### Records shown
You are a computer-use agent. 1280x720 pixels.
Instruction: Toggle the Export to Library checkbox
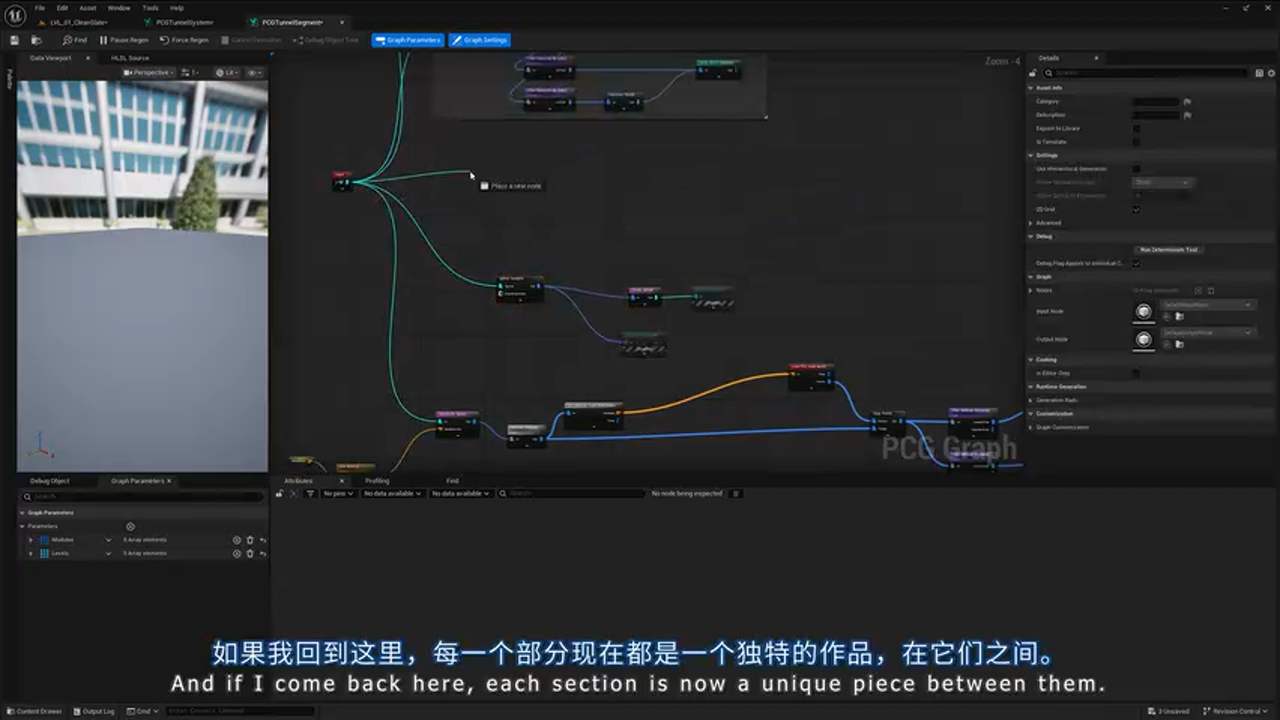pyautogui.click(x=1135, y=128)
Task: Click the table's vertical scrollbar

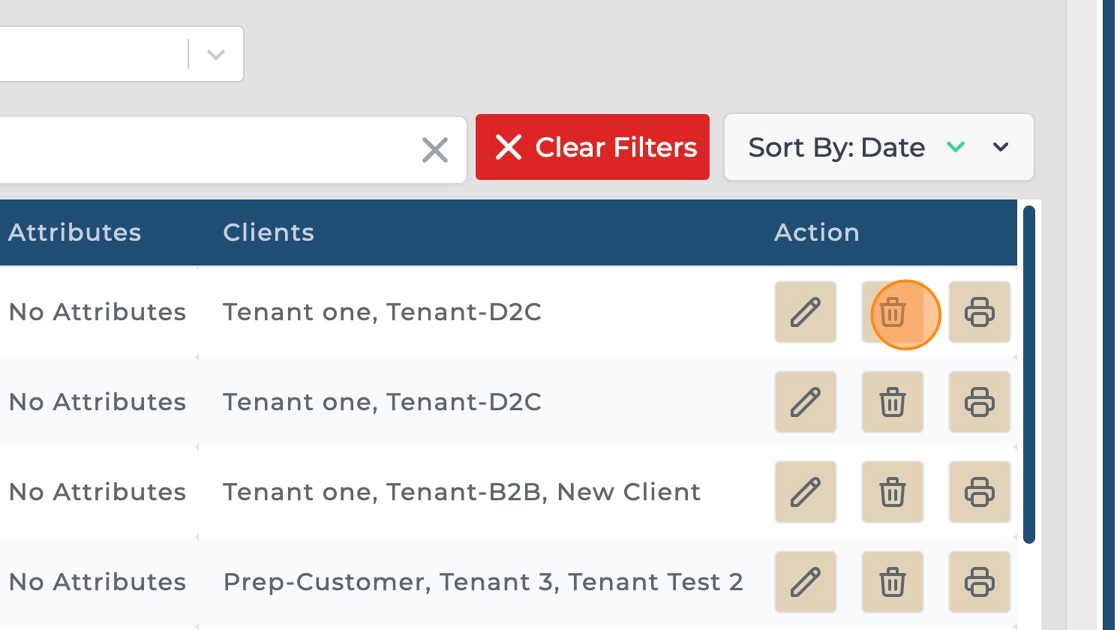Action: [x=1029, y=375]
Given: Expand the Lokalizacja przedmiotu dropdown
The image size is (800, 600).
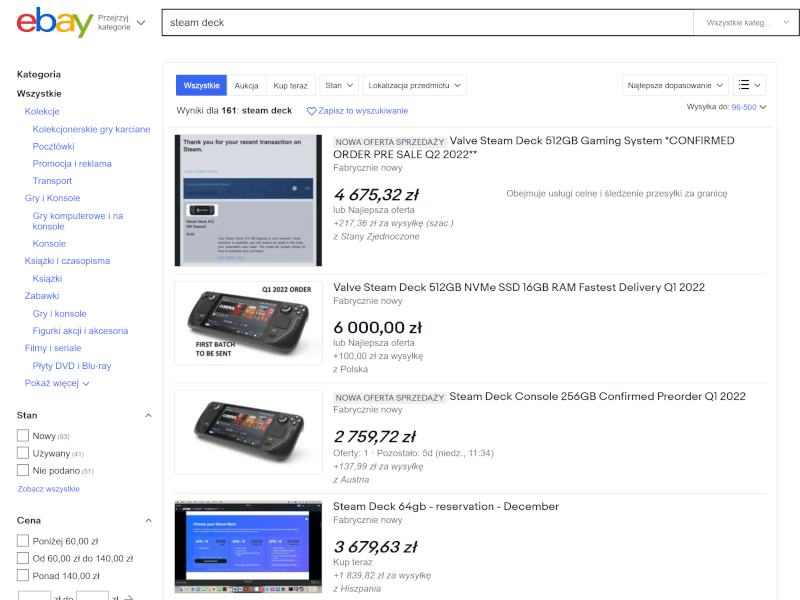Looking at the screenshot, I should (414, 85).
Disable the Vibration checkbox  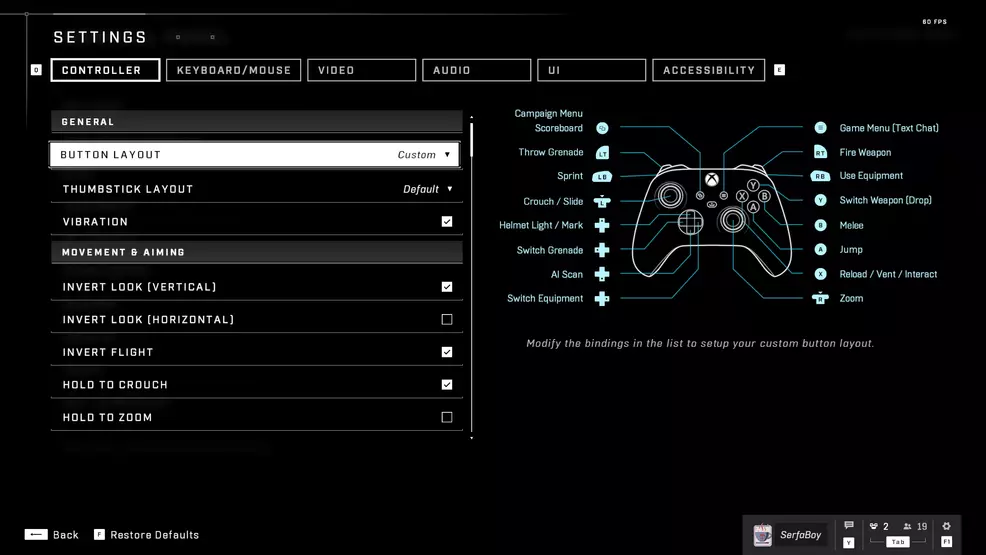pos(447,222)
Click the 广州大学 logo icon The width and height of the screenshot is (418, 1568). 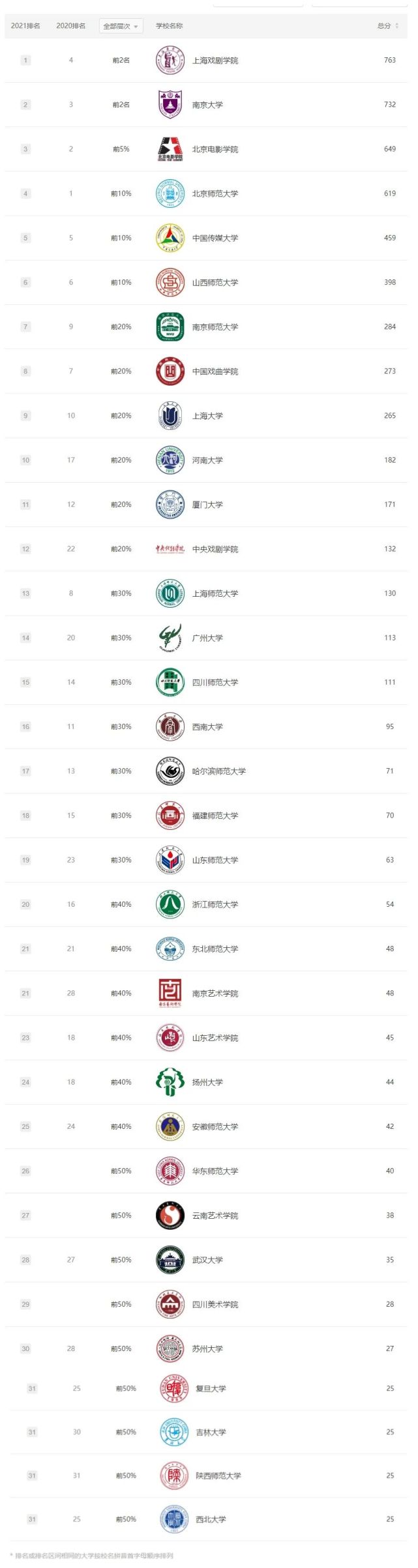pos(170,638)
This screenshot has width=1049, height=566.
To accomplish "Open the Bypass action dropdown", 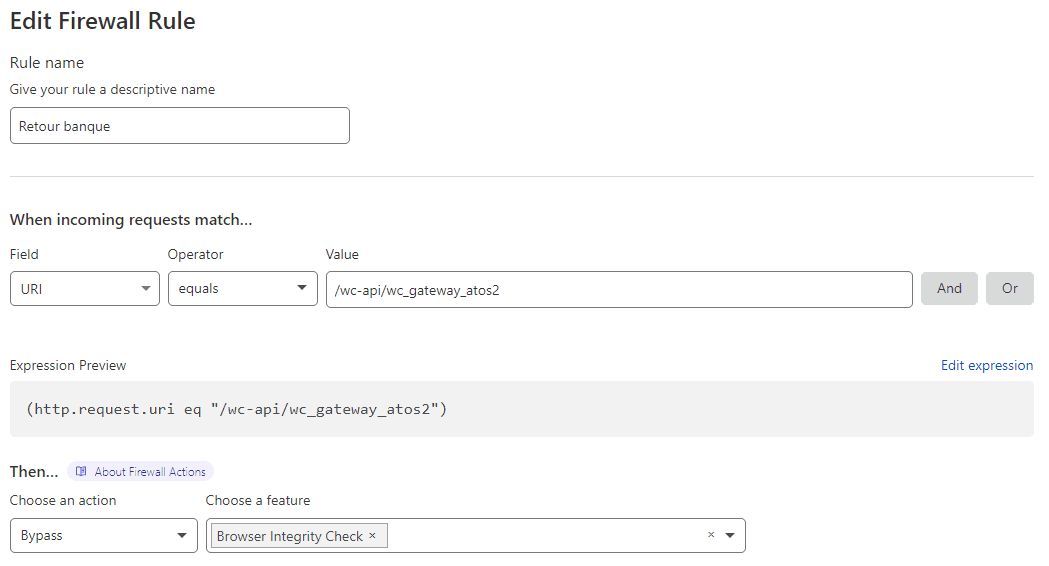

### What is expected
With every picture left out, print exactly the lines from the one containing "This screenshot has width=1049, height=566." through the final line of the material above.

### Written solution
This screenshot has width=1049, height=566.
To accomplish "Open the Bypass action dropdown", 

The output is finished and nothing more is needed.